Report the count of lines in the records below that hold the word "gear", omitting everything but the number.
---- Source information
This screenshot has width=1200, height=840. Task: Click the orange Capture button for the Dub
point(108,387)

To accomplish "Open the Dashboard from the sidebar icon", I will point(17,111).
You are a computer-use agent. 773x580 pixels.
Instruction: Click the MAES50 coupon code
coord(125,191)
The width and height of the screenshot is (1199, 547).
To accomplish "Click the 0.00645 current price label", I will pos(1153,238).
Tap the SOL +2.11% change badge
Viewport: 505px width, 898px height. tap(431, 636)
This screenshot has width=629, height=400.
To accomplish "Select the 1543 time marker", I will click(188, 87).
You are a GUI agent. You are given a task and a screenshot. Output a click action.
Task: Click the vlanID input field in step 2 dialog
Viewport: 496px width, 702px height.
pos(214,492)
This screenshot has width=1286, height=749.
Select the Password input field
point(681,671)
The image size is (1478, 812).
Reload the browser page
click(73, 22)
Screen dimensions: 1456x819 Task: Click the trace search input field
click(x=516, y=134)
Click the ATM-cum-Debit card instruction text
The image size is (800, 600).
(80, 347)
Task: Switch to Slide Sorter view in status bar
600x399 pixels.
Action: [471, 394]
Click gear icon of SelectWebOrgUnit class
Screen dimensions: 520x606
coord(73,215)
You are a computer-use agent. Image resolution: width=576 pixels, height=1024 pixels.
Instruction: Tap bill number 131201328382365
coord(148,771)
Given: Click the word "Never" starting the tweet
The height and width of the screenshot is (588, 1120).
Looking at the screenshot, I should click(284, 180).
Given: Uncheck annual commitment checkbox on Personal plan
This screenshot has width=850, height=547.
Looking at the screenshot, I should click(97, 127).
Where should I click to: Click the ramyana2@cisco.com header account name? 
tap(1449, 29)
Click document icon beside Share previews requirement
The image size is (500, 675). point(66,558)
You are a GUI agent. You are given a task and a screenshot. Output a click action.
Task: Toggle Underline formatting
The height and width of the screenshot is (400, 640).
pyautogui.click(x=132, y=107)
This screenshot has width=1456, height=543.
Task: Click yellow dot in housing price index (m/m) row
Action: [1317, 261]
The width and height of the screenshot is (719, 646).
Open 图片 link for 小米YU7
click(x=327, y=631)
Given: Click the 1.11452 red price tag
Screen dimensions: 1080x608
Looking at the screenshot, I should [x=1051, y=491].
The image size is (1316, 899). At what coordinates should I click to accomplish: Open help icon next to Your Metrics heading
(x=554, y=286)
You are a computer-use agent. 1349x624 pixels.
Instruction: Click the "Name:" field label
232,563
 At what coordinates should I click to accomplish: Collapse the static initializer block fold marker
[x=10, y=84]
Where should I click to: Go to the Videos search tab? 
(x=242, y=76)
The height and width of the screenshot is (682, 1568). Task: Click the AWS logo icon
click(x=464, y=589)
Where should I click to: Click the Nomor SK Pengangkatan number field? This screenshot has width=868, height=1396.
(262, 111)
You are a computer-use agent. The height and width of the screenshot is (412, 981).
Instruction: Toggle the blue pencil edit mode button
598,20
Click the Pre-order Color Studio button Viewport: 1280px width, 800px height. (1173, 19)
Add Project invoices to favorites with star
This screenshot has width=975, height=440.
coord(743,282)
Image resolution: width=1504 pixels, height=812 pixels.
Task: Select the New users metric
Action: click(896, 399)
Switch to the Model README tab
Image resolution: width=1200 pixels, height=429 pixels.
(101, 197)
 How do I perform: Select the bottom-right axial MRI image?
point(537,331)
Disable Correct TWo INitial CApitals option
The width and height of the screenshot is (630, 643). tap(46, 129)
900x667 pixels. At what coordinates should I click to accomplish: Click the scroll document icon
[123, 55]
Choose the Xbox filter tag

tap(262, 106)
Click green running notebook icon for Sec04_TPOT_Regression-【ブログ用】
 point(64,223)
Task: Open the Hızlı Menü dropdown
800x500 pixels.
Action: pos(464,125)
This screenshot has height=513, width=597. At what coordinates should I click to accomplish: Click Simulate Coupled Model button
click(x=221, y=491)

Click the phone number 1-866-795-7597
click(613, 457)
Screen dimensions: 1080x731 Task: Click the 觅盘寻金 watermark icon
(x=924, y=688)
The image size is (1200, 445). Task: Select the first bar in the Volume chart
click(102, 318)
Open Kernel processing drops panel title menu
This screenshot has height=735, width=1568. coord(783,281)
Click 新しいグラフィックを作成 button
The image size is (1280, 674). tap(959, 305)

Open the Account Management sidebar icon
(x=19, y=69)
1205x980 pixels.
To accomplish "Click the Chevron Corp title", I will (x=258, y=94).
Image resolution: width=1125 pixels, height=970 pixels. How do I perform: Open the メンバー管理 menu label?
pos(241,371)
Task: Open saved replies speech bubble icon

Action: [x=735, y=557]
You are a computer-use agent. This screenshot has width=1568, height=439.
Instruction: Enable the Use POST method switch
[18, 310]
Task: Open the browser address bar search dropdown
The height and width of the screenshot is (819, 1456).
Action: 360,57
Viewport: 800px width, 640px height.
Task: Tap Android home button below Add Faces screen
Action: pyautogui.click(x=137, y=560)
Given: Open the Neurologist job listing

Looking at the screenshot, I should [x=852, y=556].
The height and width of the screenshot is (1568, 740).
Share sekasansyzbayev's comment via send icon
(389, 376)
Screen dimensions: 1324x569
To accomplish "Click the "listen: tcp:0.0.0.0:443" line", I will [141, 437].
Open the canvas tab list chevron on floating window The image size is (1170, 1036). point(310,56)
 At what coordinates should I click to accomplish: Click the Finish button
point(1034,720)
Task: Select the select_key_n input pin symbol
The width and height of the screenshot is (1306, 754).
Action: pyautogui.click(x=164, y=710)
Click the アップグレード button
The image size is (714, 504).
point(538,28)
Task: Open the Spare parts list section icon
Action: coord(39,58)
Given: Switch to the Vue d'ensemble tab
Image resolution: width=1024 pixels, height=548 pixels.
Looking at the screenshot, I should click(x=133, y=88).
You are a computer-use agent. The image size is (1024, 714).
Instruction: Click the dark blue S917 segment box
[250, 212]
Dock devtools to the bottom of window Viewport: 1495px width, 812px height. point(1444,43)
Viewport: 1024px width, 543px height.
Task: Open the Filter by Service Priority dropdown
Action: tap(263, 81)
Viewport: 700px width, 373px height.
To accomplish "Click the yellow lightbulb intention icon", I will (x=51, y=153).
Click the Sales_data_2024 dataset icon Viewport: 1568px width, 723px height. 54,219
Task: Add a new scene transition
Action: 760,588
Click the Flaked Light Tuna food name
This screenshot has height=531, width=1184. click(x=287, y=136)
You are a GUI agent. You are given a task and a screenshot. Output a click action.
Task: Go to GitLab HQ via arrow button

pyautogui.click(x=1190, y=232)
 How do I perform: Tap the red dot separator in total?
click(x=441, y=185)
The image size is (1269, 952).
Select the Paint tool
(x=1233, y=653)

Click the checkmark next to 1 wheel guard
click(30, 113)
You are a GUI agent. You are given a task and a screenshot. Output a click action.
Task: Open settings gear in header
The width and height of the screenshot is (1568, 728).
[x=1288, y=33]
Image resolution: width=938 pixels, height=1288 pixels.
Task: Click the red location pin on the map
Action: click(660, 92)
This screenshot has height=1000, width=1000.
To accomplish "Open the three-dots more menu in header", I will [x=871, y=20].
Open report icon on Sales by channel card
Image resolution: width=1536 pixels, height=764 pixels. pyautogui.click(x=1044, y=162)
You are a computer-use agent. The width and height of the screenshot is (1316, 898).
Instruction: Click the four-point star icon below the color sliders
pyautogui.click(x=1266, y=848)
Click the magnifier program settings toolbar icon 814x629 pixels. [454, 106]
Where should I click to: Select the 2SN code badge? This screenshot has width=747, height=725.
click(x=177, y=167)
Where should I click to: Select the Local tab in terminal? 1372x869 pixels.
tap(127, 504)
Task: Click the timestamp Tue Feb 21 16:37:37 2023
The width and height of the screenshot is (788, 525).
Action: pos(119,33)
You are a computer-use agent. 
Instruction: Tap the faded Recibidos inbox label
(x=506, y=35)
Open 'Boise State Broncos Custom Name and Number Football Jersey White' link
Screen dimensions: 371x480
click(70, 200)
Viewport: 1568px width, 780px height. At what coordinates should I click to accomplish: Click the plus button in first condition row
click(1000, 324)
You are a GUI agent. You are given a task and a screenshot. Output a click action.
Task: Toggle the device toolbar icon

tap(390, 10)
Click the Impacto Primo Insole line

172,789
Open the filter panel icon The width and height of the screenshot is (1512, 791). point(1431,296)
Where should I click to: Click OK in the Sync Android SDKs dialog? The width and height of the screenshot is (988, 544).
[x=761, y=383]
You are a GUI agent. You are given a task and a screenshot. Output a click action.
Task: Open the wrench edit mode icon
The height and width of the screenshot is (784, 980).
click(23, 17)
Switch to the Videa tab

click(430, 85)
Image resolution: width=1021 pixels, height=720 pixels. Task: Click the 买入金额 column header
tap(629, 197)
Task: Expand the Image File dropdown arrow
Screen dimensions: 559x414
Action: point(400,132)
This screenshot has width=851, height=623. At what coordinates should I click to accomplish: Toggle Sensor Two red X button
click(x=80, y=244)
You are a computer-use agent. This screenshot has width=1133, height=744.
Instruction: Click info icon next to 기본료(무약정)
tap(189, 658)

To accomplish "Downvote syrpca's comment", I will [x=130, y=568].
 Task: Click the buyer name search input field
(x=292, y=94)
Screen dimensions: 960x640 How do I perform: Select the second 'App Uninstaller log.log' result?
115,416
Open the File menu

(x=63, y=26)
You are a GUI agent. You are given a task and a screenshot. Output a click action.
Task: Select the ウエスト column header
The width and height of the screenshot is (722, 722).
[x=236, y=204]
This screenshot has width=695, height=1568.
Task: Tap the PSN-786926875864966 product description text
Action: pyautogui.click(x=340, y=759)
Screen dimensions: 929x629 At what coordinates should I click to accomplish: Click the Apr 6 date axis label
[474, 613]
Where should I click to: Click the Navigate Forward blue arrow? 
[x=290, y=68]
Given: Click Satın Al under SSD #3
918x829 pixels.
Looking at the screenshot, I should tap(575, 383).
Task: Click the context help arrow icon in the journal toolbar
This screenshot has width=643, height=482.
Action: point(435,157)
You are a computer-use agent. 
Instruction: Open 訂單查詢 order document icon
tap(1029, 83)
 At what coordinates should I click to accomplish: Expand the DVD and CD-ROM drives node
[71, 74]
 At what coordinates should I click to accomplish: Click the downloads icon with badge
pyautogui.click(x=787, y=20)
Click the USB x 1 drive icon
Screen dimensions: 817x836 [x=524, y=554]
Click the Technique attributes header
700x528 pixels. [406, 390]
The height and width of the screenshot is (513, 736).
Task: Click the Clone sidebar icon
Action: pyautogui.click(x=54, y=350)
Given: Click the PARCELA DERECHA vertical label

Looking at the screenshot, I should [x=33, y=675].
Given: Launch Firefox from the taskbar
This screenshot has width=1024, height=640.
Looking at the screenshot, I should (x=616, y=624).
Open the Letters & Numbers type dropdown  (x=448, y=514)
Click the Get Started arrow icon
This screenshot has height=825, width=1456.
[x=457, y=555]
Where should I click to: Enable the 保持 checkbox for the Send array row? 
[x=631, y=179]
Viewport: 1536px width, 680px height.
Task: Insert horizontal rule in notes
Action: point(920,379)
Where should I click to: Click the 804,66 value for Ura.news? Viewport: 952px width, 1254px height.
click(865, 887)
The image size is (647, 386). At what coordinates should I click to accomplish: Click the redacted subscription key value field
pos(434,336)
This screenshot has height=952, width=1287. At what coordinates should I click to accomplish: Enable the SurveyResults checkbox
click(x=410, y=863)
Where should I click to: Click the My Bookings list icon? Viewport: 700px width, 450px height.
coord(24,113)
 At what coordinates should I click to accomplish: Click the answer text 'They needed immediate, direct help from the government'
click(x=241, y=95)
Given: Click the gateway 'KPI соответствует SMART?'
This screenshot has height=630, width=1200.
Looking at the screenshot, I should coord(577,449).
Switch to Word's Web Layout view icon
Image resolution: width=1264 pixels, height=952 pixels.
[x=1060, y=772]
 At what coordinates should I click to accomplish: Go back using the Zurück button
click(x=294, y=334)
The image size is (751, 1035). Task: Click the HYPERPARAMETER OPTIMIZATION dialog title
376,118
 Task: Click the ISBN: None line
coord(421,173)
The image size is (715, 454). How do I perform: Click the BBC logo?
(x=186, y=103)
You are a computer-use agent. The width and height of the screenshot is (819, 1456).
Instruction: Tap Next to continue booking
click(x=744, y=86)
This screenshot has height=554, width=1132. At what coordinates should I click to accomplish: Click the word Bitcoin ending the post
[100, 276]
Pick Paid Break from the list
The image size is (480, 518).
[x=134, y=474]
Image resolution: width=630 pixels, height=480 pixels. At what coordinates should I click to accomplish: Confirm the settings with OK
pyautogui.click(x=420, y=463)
--------
• _Worked solution_
2